Goal of the exercise:
Copy the records from their start through the line containing "Screen dimensions: 1181x724 tap(197, 428)", changing each "GUI agent" to "interface agent" and leaving everything else as is.
━━━ Entries shown
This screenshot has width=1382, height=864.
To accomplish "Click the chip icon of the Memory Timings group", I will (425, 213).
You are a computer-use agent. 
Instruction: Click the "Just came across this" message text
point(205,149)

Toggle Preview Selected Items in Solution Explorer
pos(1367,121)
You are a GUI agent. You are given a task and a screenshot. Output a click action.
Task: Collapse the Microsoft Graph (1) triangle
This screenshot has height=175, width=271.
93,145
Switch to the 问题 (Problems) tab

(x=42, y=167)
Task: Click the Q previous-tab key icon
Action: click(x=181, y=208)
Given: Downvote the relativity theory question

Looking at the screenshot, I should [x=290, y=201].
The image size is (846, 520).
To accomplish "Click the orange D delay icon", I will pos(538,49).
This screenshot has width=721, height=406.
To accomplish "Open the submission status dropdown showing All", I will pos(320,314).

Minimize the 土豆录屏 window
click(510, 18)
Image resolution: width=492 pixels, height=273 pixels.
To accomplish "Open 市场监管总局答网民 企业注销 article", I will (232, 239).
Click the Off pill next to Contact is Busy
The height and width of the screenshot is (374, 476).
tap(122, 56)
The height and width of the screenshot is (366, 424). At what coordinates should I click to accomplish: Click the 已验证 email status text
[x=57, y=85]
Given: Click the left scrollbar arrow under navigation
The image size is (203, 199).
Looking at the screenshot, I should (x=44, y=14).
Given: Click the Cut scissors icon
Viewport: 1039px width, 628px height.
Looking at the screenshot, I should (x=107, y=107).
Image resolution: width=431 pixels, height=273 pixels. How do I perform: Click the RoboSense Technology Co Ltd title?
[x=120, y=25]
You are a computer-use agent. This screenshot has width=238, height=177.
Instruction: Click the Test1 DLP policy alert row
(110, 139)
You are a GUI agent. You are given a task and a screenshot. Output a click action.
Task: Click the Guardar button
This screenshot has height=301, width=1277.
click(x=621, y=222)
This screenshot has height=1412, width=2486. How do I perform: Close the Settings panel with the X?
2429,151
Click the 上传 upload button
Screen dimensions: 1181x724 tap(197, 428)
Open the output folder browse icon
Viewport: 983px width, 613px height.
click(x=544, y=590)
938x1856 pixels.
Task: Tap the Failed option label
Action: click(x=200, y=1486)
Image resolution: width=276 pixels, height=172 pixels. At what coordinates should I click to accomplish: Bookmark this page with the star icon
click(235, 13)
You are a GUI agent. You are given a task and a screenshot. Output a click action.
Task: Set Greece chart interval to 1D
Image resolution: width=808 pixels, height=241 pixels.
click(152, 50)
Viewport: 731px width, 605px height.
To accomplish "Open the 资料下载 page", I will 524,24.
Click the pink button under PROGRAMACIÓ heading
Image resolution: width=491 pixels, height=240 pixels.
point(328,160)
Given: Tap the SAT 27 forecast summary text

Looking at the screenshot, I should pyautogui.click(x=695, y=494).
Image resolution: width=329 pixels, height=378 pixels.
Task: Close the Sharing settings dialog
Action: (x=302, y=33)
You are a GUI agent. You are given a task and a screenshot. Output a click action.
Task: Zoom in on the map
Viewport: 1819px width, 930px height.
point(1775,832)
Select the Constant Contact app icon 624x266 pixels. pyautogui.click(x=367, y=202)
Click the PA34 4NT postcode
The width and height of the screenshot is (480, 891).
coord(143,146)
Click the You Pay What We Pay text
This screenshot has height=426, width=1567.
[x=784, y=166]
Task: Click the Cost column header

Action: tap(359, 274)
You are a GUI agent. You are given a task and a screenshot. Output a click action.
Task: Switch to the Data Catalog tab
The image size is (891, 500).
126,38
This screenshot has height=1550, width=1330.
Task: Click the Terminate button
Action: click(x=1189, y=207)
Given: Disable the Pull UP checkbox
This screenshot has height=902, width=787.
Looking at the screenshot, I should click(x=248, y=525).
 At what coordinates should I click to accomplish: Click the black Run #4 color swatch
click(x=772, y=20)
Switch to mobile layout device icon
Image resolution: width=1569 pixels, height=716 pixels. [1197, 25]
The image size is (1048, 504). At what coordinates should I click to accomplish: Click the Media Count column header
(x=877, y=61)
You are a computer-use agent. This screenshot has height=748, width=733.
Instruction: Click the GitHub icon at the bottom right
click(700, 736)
━━━━━━
Result of the exercise:
This screenshot has width=1382, height=864.
To accomplish "Click the chip icon of the Memory Timings group", I will (425, 213).
You are a computer-use agent. 
Instruction: Click the "Just came across this" message text
point(205,149)

Toggle Preview Selected Items in Solution Explorer
pos(1367,121)
You are a interface agent. You are given a task and a screenshot. Output a click action.
Task: Collapse the Microsoft Graph (1) triangle
This screenshot has height=175, width=271.
93,145
Switch to the 问题 (Problems) tab

(x=42, y=167)
Task: Click the Q previous-tab key icon
Action: click(x=181, y=208)
Given: Downvote the relativity theory question

Looking at the screenshot, I should [x=290, y=201].
The image size is (846, 520).
To accomplish "Click the orange D delay icon", I will pos(538,49).
This screenshot has width=721, height=406.
To accomplish "Open the submission status dropdown showing All", I will pos(320,314).

Minimize the 土豆录屏 window
click(510, 18)
Image resolution: width=492 pixels, height=273 pixels.
To accomplish "Open 市场监管总局答网民 企业注销 article", I will (232, 239).
Click the Off pill next to Contact is Busy
The height and width of the screenshot is (374, 476).
tap(122, 56)
The height and width of the screenshot is (366, 424). At what coordinates should I click to accomplish: Click the 已验证 email status text
[x=57, y=85]
Given: Click the left scrollbar arrow under navigation
The image size is (203, 199).
Looking at the screenshot, I should (x=44, y=14).
Given: Click the Cut scissors icon
Viewport: 1039px width, 628px height.
Looking at the screenshot, I should (x=107, y=107).
Image resolution: width=431 pixels, height=273 pixels. How do I perform: Click the RoboSense Technology Co Ltd title?
[x=120, y=25]
You are a computer-use agent. This screenshot has width=238, height=177.
Instruction: Click the Test1 DLP policy alert row
(110, 139)
You are a interface agent. You are given a task and a screenshot. Output a click action.
Task: Click the Guardar button
This screenshot has height=301, width=1277.
click(x=621, y=222)
This screenshot has height=1412, width=2486. How do I perform: Close the Settings panel with the X?
2429,151
Click the 上传 upload button
Screen dimensions: 1181x724 tap(197, 428)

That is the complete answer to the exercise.